Much of the discussion of the day turned toward new potential models, strategies, and tactics for finding sustainable methods of maintaining a news outlet at a very local level, in cities the size of Bowling Green or rural areas. Subscription/membership models (and making sure people see the value they’re getting through their financial support), opportunities for meaningful community participation facilitated by the outlet (such as makerspaces for community residents), methods for making residents part of the story selection and creation process, spaces to explain why stories were done and how the reporting happened, sustainable ways to provide Spanish-language coverage, meaningful relationship-building with civic organizations, and new regional events all came up in group discussions.

In particular, significant discussion at the workshop focused on longstanding community traditions in the region:

  • literary clubs, where men or women (usually grouped by gender) of higher socioeconomic classes in communities maintained invite-only literary clubs, where members take turns hosting the club at their house and focus an evening discussion of a particular issue over a meal.
  • liars tables, where men (sometimes community elders or business leaders in town, but often also including blue-collar workers who pass through before or after work) gather at general stores or local diners to talk, argue (and perhaps sometimes embellish) over local community issues and news on a regular basis.
  • society columns in rural weekly newspapers, where community correspondents for each small town in a county have long gathered and shared community announcements and events; births, deaths, anniversaries, birthdays, and information about people in the community who need support, or thoughts and prayers; and even comings and goings (who had out-of-town visitors, or a family reunion, or who went on a social outing with whom) to help local residents stay up-to-date with one another or the diaspora of their town, particularly in a pre-Facebook era.

After the workshop, our intent was to inspire Phase III: a series of pilot projects that took ideas from the research and workshop and began to test them. The challenges and ideas raised in the workshop seemed ideal for a pilot project, and the four of us set out to design something around the unique moment The Ohio County Monitor found itself in to explore a range of approaches that might provide insights for the broader journalism community.

Our experiments

For the four months from October 2017 to January 2018, our team conducted a range of experiments looking to give us directional insight into what practices and innovations might lead to a long-term, sustainable relationship between a local rural news outlets and the communities it serves.
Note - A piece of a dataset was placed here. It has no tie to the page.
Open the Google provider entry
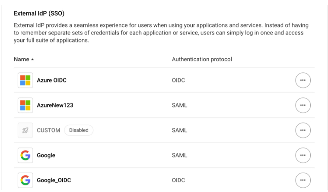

With a small newsroom consisting of the two co-founders, and faced with the various challenges that exist with a media business in a rural community, what approaches are feasible? What is meaningful to the community? What new approaches to doing things connect with the audience, and what don’t? What, if anything, might lead local residents to make the leap to directly supporting the work of a local news organization financially without a physical newspaper on the stands? And what barriers stand in the way of that financial support?
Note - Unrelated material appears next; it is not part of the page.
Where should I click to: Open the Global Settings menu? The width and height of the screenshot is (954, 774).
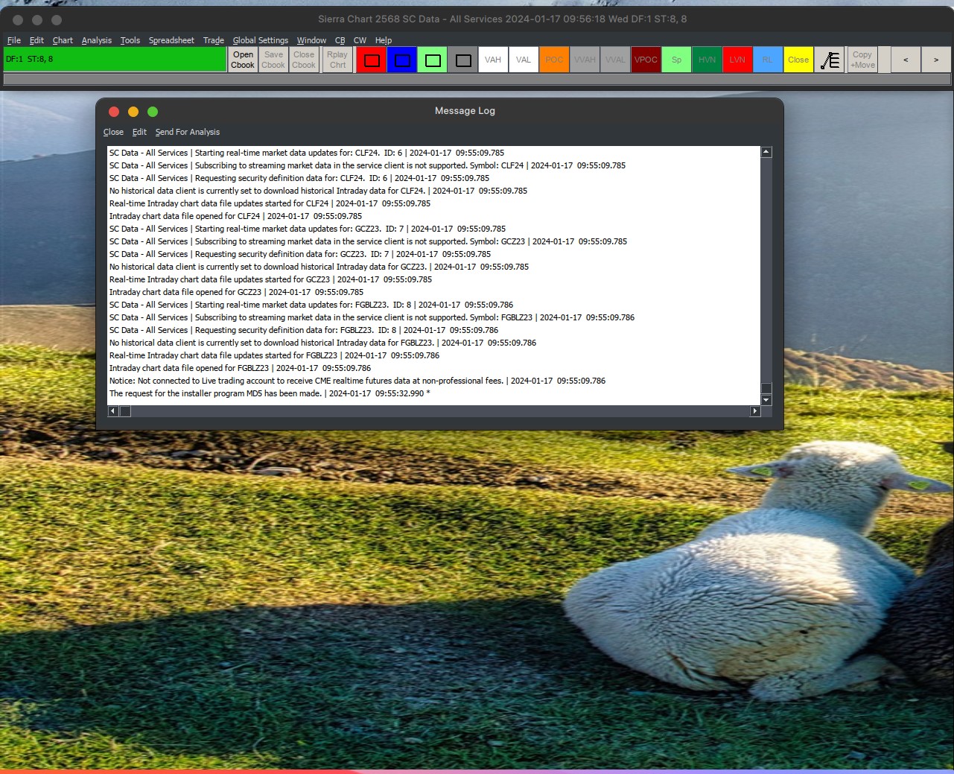point(260,40)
We began these experiments with a survey administered through The Ohio County Monitor site and distributed through its Facebook page. We asked residents to identify their current relationship with local journalism, with their county and hyperlocal community, and with The Ohio County Monitor in particular, as well as their reaction to some of the longstanding community traditions. Along the way, we conducted interviews with participants around some of our experiments and approaches. We then concluded our initial pilot research with a follow-up survey through The Monitor, gauging people’s opinions on a range of experiments we focused on over the past few months.

Two of our more ambitious projects built on existing community traditions unearthed in the workshop. First, responding to the idea of liars tables that came up in the workshop, we looked across the county at where and when people in several of the small cities gather, with a particular focus on areas outside Beaver Dam and Hartford where the largest concentration of Ohio County residents live. Then, we designed a “liars table” listening tour, to see where and how journalists might be welcome in the places where members of the community already convene.
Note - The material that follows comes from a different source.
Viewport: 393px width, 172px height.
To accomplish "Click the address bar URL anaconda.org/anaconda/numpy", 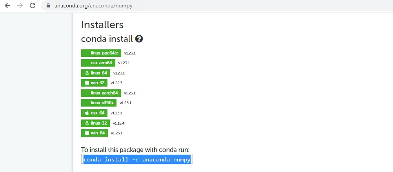I will [93, 6].
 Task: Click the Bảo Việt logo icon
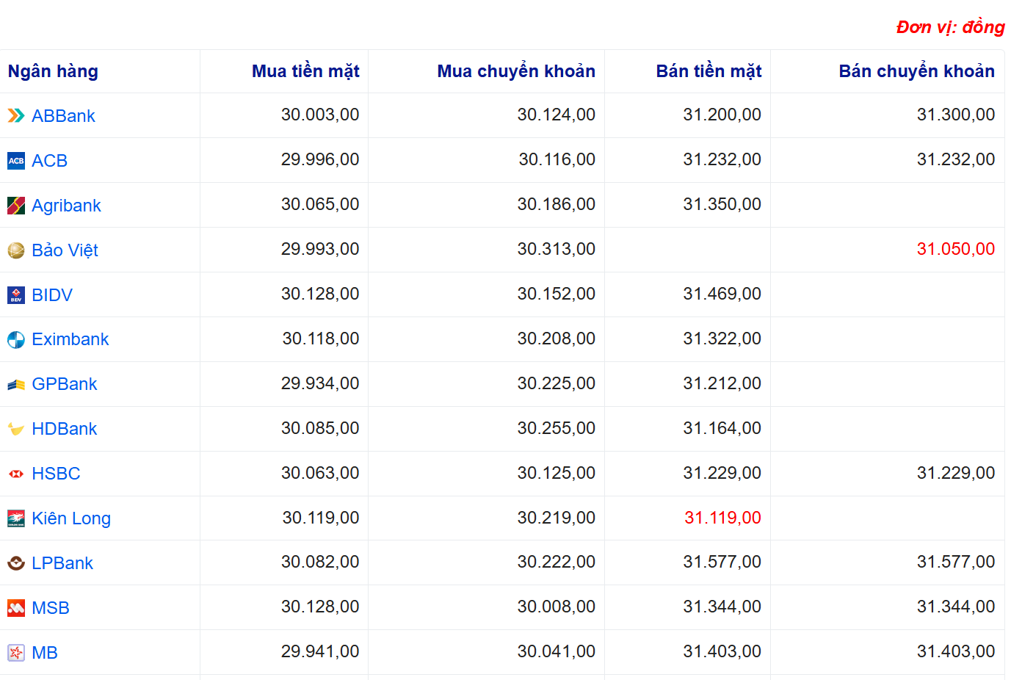(16, 250)
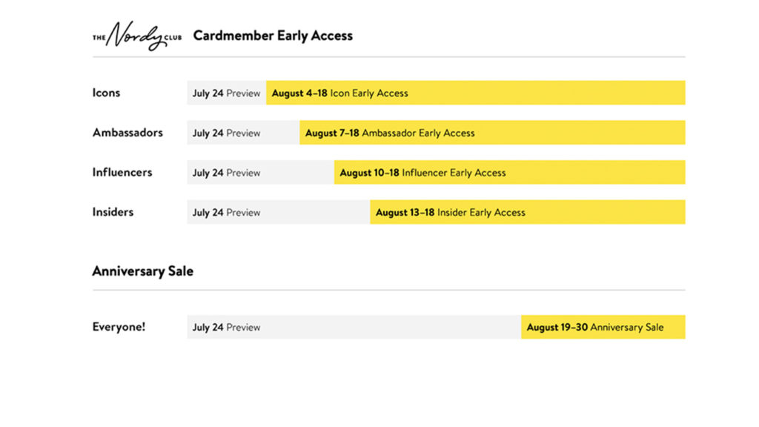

And, second, we were curious how the local society column might be updated for a digital audience. As part of our initial survey, we solicited ideas from local residents about how a contemporary community contributor section of the site might be useful, and The Monitor sent out a call to its readers for people interested in participating. We then identified an initial cohort of community contributors, who worked with Dustin, Lee, and Sam to envision, develop, workshop, and publish their pieces — and to hold a follow-up gathering, open to the public, about what they wrote, what they learned, and what might be next.

What is to come

In a series of pieces on CJR, available here and here, we share our takeaways, looking at:

  • how our attempts to utilize and/or reimagine long-standing community traditions were received, what we learned from those approaches, and their potential to contribute to local storytelling networks
  • community engagement and the “long game” of converting people from readers to subscribers, compared to the immediate budget needs of a small business
  • platform, technology, and cultural challenges that shape what’s possible for experimental approaches in rural places
  • questions raised in this pilot that highlight additional areas of exploration for rural, hyperlocal outlets

Through this work, we intend to illustrate how rural places provide a vibrant testing ground for experiments around new models for journalism and community engagement, while also pointing out the range of barriers those working in rural areas face. We hope our approach illustrates why an investment in “processes” to uncover uniquely local solutions is essential to finding long-term models that address slow innovation questions.

Sam Ford is a media industries consultant and a Knight News Innovation Fellow with the Tow Center for Digital Journalism at Columbia University. He teaches in the Department of Communication at Western Kentucky University and is a research affiliate with MIT Comparative Media Studies/Writing. He is also a Kentucky Press Association award-winning journalist.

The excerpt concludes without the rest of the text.